With streaming’s momentum accelerating, Alliance Entertainment — the largest U.S. wholesaler of physical music — has no choice but to take a contrarian approach.
“We are long on physical — we want to be the last guy standing,” Alliance’s chairman Bruce Ogilvie told Billboard at his bustling company convention last month.
While Alliance has diversified into DVDs and video games — merging with New York-based video game distributor MECCA deal in May — the company still sees plenty of opportunity in music. That’s in part because even if record labels ultimately decide to get out of the CD business altogether, Alliance hopes it could take over that business as a trusted partner that can license their music for CD manufacturing and distribution. Already, Alliance has been licensing product for the company’s manufacture-on-demand capabilities.

Target pointing data:
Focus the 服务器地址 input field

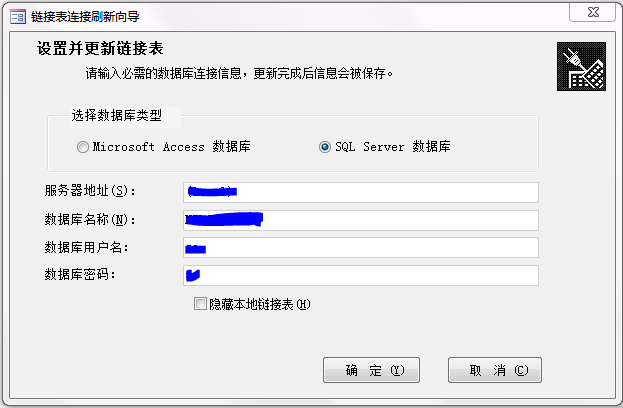click(x=361, y=192)
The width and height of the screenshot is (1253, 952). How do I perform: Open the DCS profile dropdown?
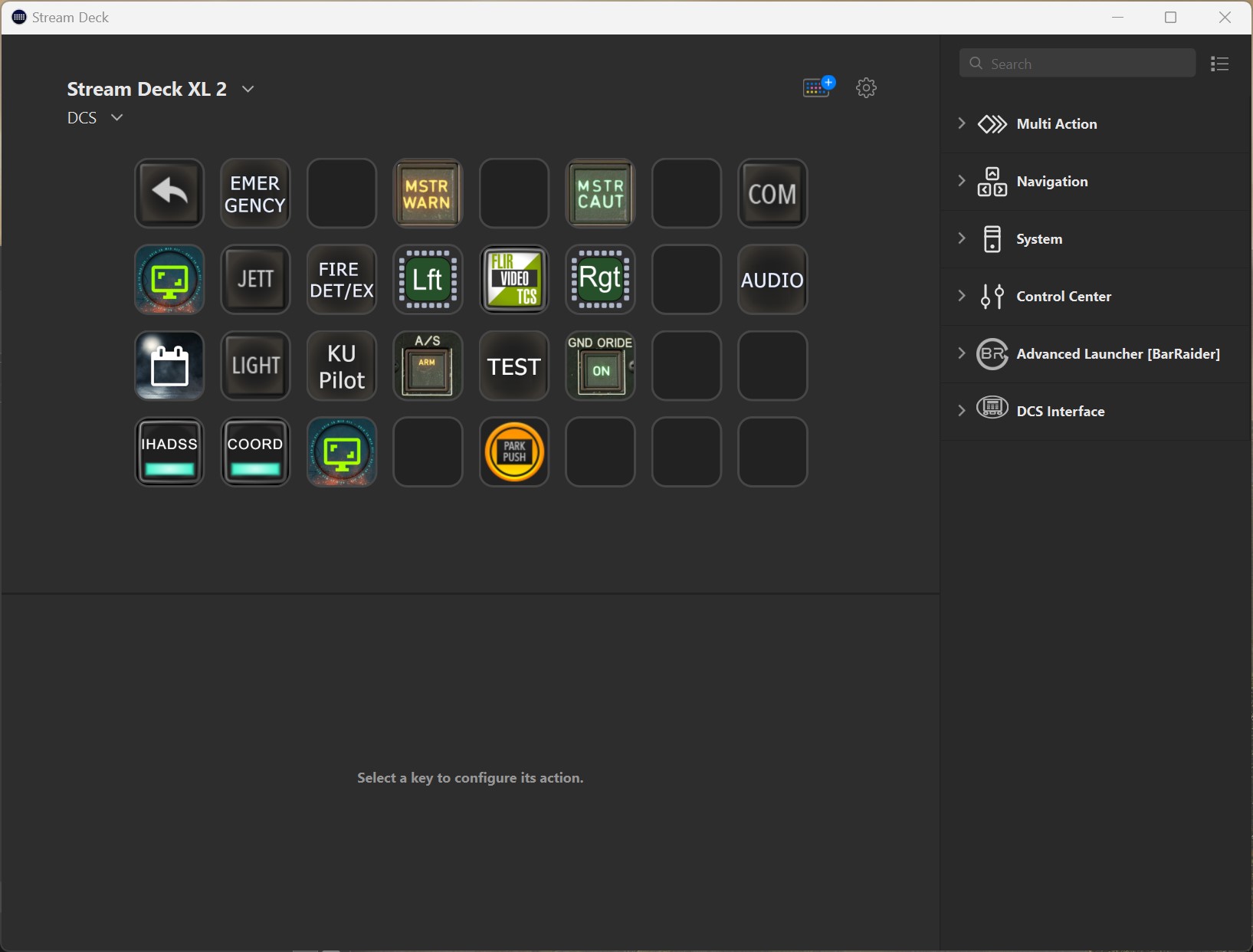pyautogui.click(x=116, y=117)
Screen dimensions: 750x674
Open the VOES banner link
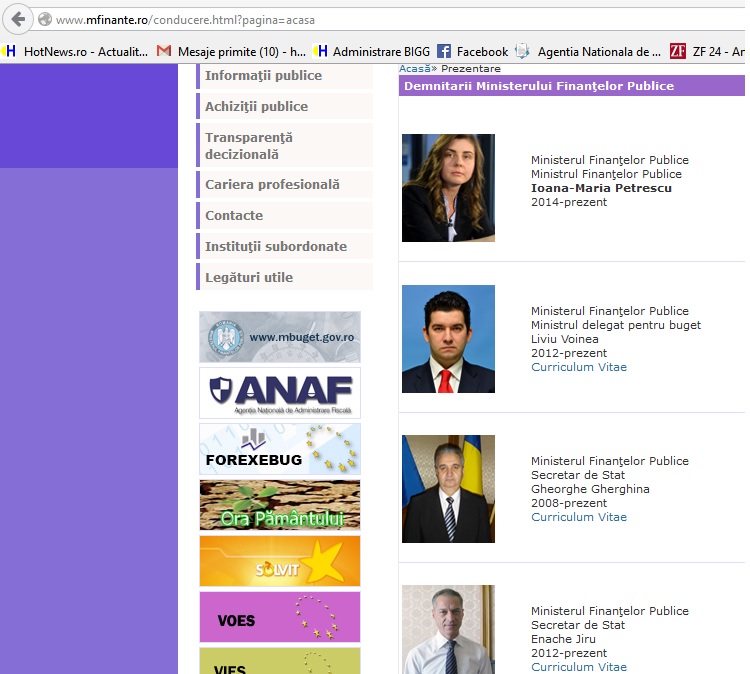coord(280,617)
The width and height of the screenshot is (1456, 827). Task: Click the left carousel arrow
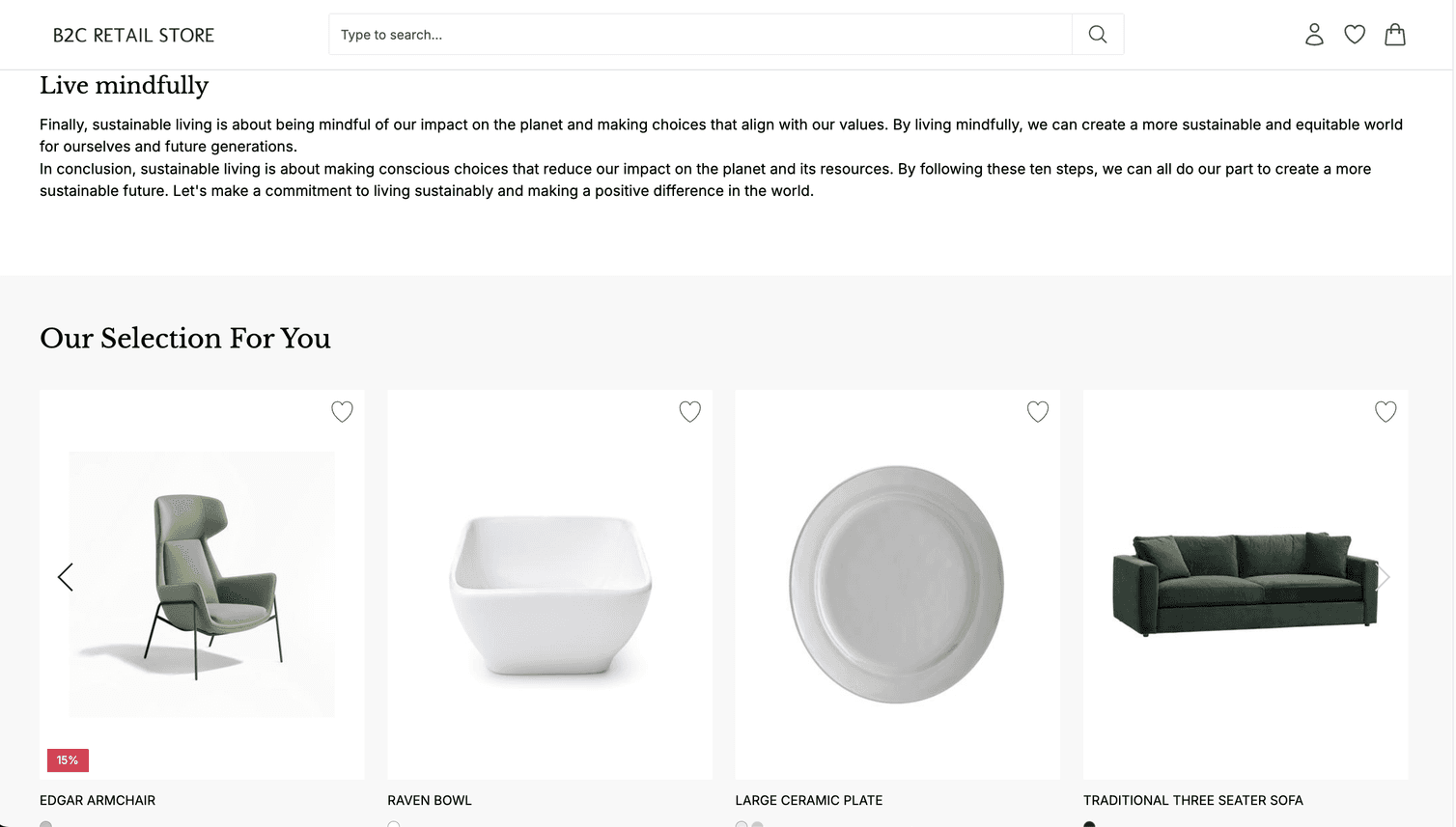click(65, 576)
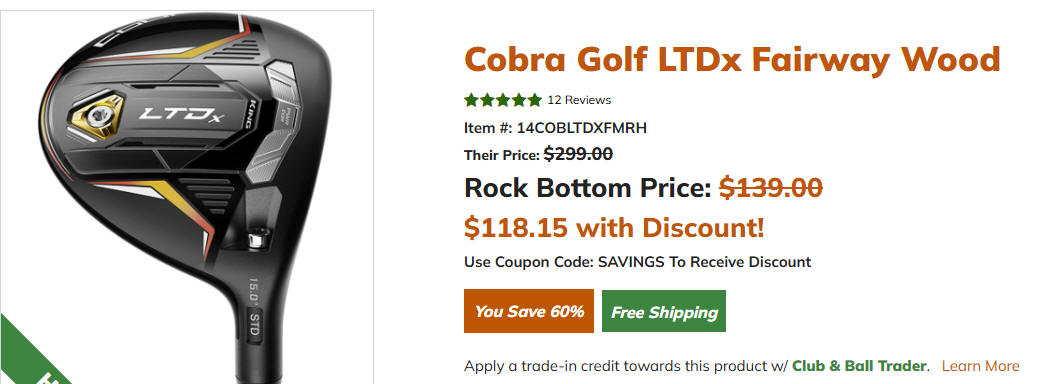
Task: Click the first star in the rating
Action: click(472, 100)
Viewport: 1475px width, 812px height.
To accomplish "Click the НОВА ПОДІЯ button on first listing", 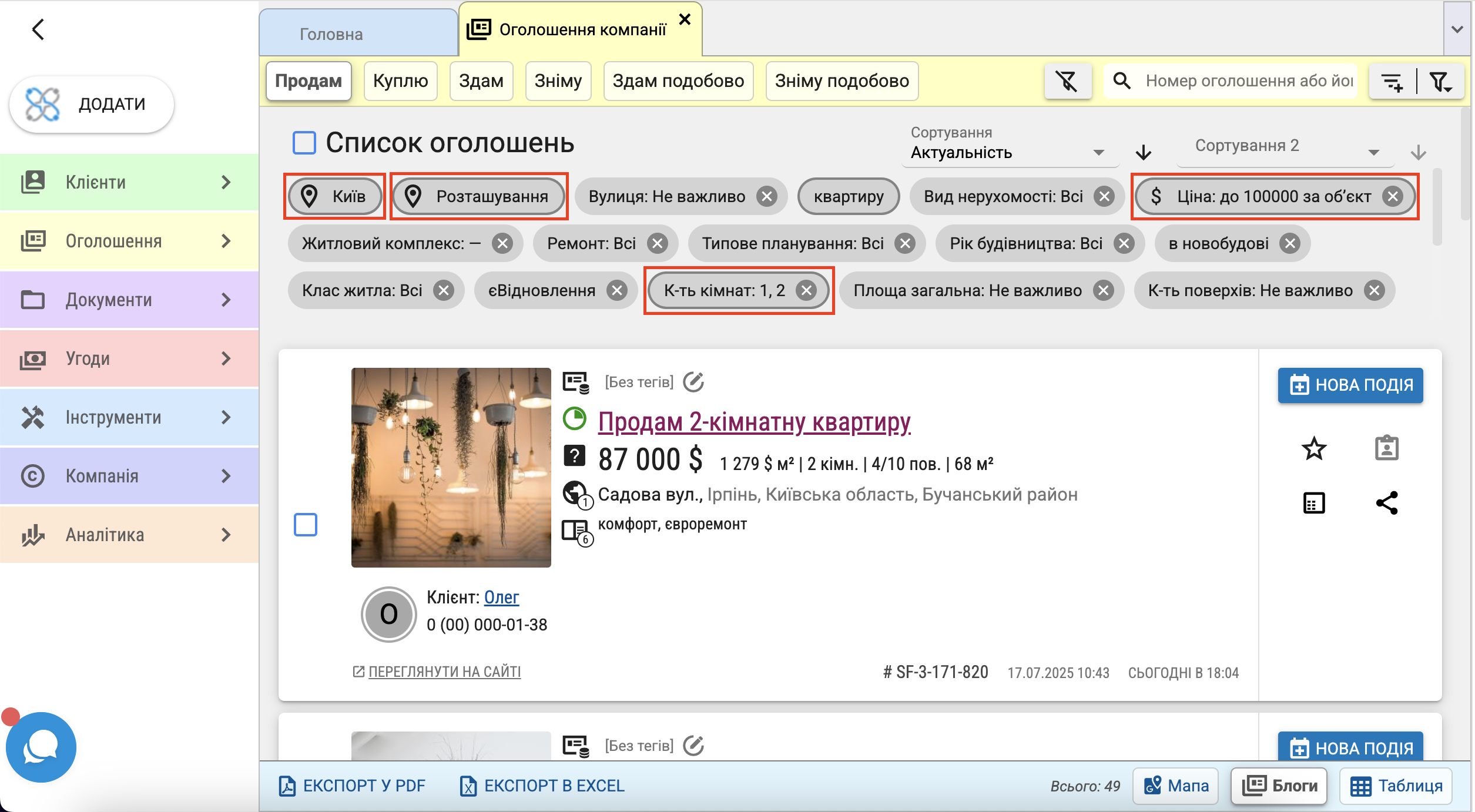I will 1350,385.
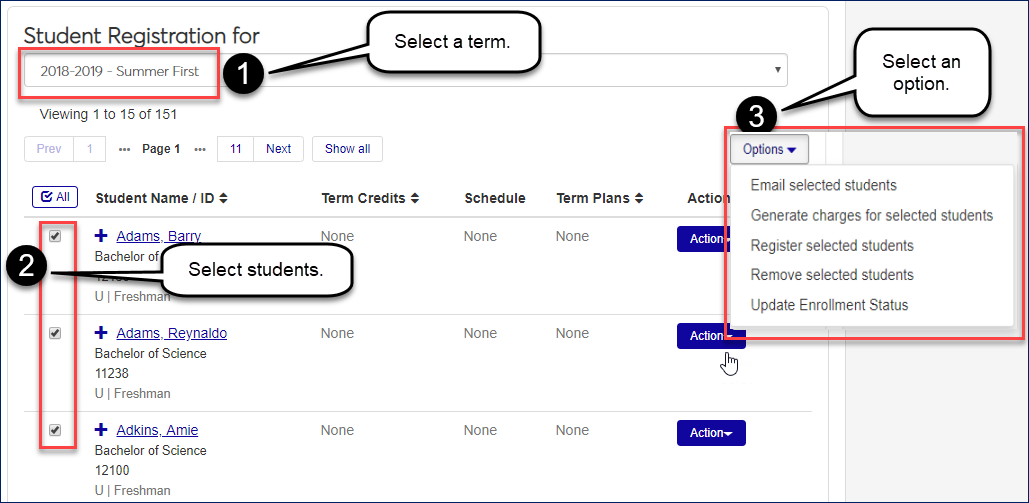Go to Next page of students
The width and height of the screenshot is (1029, 503).
[x=279, y=149]
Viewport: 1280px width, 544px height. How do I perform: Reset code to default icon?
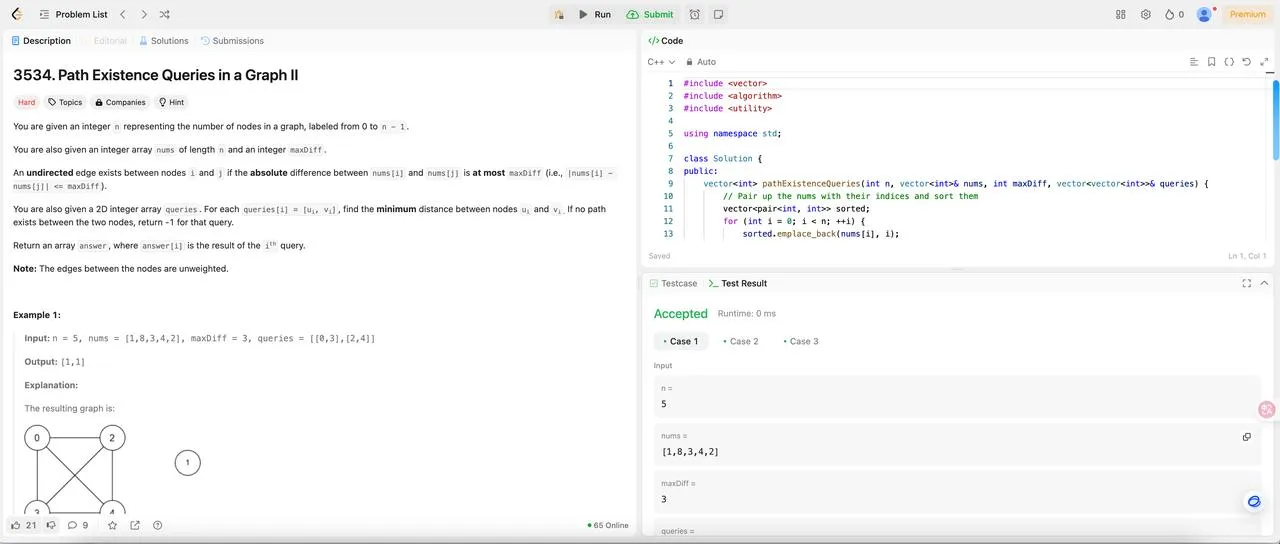point(1246,62)
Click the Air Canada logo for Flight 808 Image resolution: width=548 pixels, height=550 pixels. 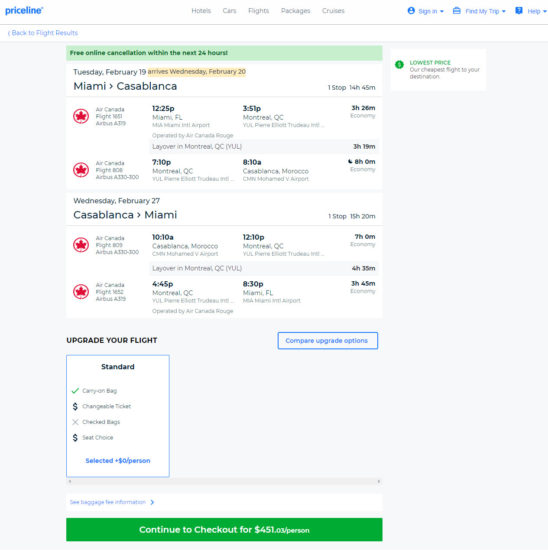pyautogui.click(x=81, y=170)
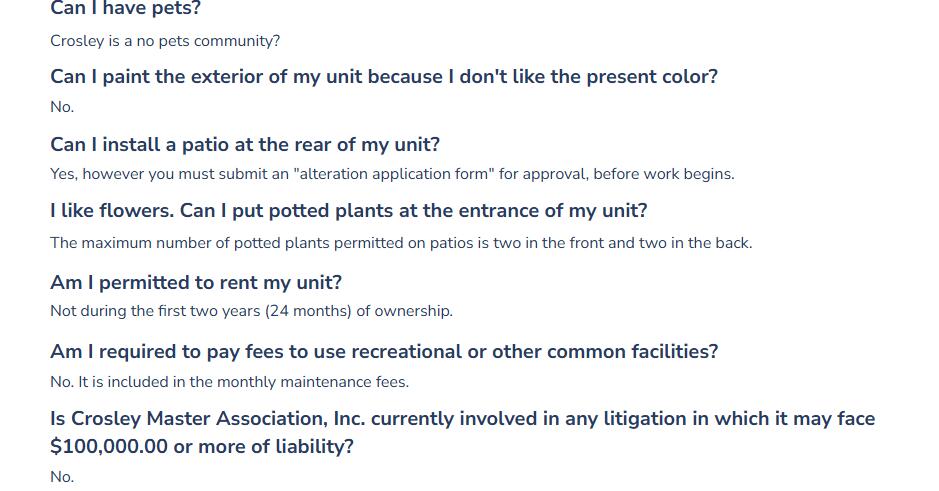939x491 pixels.
Task: Select the answer about maximum potted plants permitted
Action: click(x=401, y=243)
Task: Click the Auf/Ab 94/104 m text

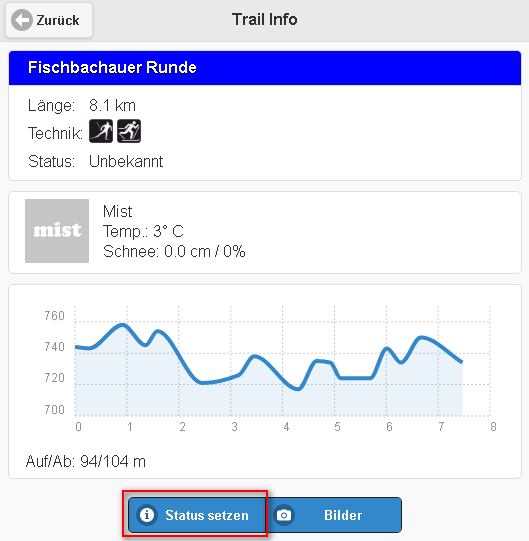Action: 86,461
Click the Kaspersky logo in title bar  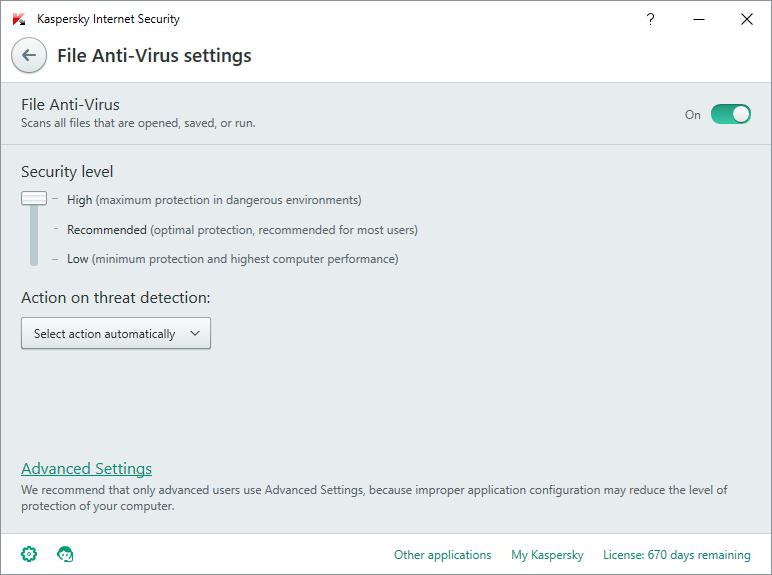point(19,19)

▸ What to work on
• a. In the text about Alliance Entertainment, which company did Alliance merge with in May?
• b. List every line of the records that contains the word "perform".

▸ Outputs in order
• a. MECCA, a New York-based video game distributor.

• b.
The width and height of the screenshot is (1253, 952). How do I perform: Open the DCS profile dropdown?
Viewport: 1280px width, 544px height. How do I perform: Reset code to default icon?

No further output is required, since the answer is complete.